Wireless internet connections have become ubiquitous on college campuses over the last decade. But long before students toted laptops to and from lectures and dormitories, Carnegie Mellon University—which reportedly had the first campus-wide wired network—used a $500,000 grant from the National Science Foundation to pilot a wireless internet network in 1994. The rudimentary network only covered three buildings in a small corner of the Carnegie campus, but it signaled a breakthrough in wireless capabilities.

After a series of improvements that added hundreds of access points, the entire campus was wireless by the 2001 academic year, several years ahead of other leading universities.   

Many IT managers at colleges and universities have said the "n" technology will allow campuses to do away with wired networks, which can be cumbersome and expensive to change. At Carnegie Mellon, that won’t be an option. McCarriar said the university’s everyday faculty demands, such as research computing, require the capabilities of a wired network—although more traditional computer use would be well-served by the "n" standard.

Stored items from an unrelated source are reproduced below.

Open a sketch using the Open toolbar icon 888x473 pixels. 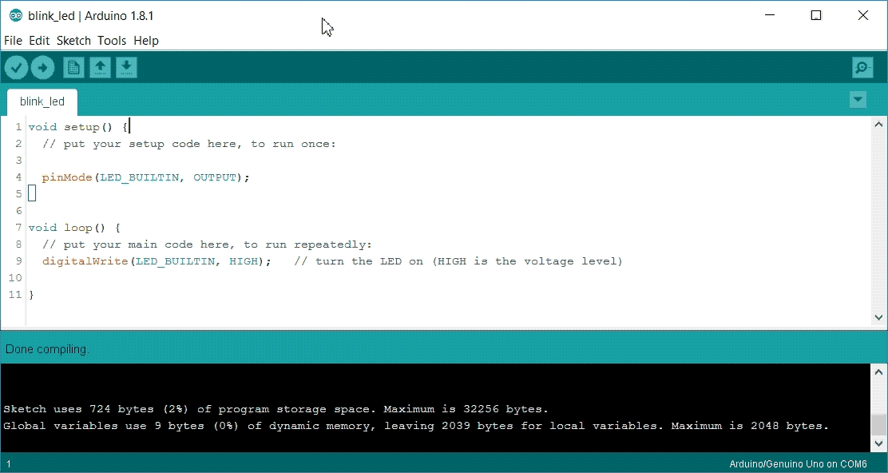tap(100, 67)
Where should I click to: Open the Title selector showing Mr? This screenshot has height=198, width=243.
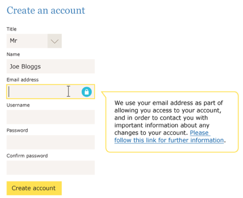pos(34,41)

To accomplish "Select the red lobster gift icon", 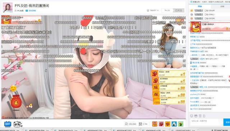I will 161,124.
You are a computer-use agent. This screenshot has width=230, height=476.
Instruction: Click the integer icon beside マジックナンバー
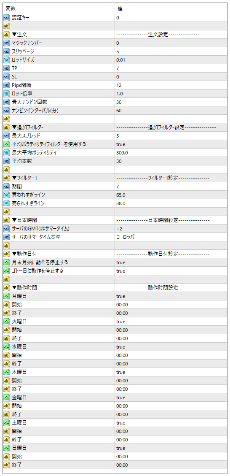tap(7, 43)

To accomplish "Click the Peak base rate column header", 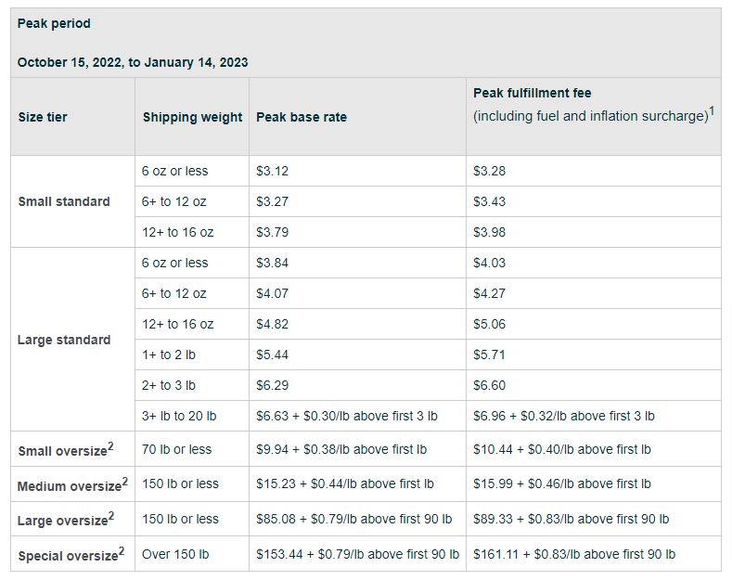I will pos(301,118).
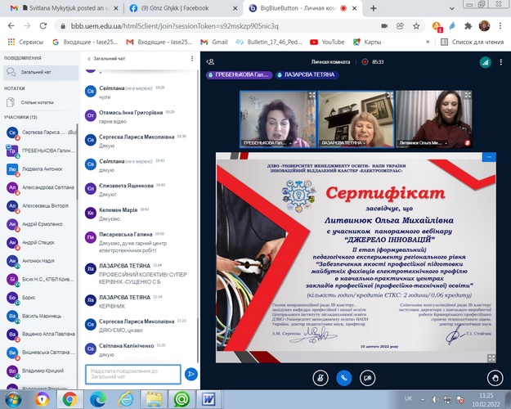Open ЛАЗАРЄВА ТЕТЯНА webcam name dropdown
This screenshot has height=409, width=511.
pyautogui.click(x=364, y=143)
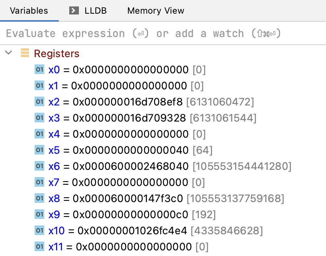326x256 pixels.
Task: Click the 01 register icon beside x5
Action: (39, 150)
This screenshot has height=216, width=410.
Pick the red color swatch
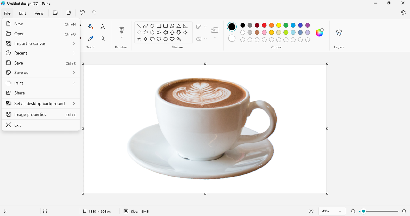point(264,25)
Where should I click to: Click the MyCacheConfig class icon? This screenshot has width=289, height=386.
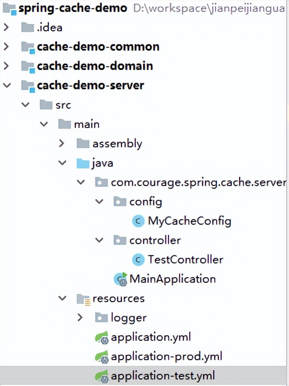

"The reality of the situation is that you have to understand what your user base does on a regular basis," he said. "If I suggested getting rid of the wired network, they might hang me. We just couldn’t do that here. But for a K-12 school, it would be perfectly viable."

Tennefoss said the advent of 802.11n would allow most colleges to "do away with" wired networks, which have been unwieldy when IT managers have tried to reconfigure campus-wide networks.

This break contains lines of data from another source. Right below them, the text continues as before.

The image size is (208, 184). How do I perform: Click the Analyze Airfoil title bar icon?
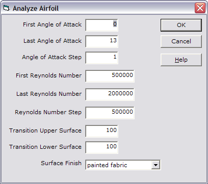click(6, 8)
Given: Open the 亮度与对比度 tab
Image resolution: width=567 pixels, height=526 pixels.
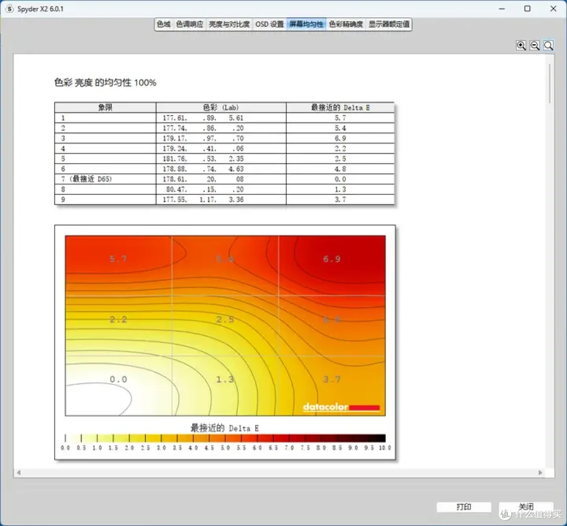Looking at the screenshot, I should pyautogui.click(x=229, y=24).
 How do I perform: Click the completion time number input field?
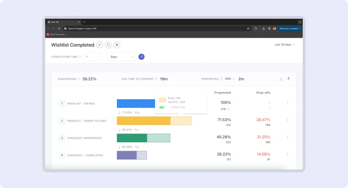pyautogui.click(x=92, y=57)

"For places like lecture halls, where it’s simply impractical to run wire everywhere, you can deliver content to every user [wirelessly]," he said. "You can cover new areas you could never cover before."

At Ohio Wesleyan, officials decided to keep the school’s wired infrastructure for databases that might not be supported by a wireless network. Programmers began installing the "n" network last month. The 200-acre, 60-building campus will have full "n" access by August, when students return for the fall semester. The campus currently has only a handful of buildings with wireless access, Byrd said.

Byrd said allowing students to access the internet wirelessly in their dorms, athletic fields, classrooms, and dining halls would make the wired option obsolete for a majority of the campus population. 

"If ‘n’ is as fast as it’s supposed to be, it would not surprise me at all if students are not using the wired network nearly as much next year. … They’ll be able to work wherever they are, and they won’t be tethered to their desktop like they normally would," Byrd said. "If I could have waved the magic wand, we would have had this a long time ago."